* _Set problem_:
Which lines in the items below contain the string "Viewport"? Select each one and copy it out in full.

* _Dataset content_:
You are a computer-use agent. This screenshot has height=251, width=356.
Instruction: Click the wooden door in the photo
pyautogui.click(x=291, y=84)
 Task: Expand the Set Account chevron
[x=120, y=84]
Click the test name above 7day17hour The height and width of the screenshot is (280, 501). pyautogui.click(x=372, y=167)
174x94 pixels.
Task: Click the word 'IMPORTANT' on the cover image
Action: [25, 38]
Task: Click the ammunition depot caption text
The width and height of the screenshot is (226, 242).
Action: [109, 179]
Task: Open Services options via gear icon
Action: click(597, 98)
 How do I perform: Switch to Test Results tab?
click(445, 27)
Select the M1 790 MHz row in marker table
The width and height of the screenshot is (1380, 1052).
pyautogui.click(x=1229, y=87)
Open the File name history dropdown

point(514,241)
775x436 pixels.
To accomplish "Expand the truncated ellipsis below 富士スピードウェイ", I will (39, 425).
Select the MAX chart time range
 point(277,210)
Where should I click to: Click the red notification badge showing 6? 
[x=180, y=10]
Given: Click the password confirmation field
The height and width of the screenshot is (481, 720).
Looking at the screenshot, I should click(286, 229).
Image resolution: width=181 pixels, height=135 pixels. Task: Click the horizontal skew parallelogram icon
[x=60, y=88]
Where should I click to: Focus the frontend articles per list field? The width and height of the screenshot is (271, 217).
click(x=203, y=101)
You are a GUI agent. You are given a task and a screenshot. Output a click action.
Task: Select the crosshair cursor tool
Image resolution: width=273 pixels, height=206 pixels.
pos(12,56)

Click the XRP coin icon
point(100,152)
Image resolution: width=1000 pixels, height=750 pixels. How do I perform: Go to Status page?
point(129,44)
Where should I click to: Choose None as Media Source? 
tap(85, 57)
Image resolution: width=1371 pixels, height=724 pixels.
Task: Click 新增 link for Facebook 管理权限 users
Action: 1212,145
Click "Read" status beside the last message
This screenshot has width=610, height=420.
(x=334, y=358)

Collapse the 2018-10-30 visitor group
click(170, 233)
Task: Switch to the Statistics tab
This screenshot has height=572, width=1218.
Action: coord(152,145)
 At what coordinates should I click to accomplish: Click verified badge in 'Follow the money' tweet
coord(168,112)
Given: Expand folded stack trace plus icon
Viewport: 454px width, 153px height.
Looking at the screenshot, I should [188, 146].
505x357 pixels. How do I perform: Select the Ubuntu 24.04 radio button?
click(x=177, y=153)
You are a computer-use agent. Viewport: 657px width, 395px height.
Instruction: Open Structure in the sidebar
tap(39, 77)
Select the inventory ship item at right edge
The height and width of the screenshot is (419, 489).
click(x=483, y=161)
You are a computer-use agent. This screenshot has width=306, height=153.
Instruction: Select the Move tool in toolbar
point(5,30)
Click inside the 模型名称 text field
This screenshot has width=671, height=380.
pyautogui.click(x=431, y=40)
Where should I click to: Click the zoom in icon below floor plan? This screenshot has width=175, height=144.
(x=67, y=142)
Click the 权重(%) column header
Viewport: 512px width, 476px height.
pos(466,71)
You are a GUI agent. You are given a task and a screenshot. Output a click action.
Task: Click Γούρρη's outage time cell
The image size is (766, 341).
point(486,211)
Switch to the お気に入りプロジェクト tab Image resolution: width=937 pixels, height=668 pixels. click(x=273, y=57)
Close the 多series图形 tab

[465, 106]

* _Exercise solution_:
Viewport: 454px width, 153px height.
You are a computer-use agent. Viewport: 657px width, 395px height.
Viewport: 512px width, 476px height.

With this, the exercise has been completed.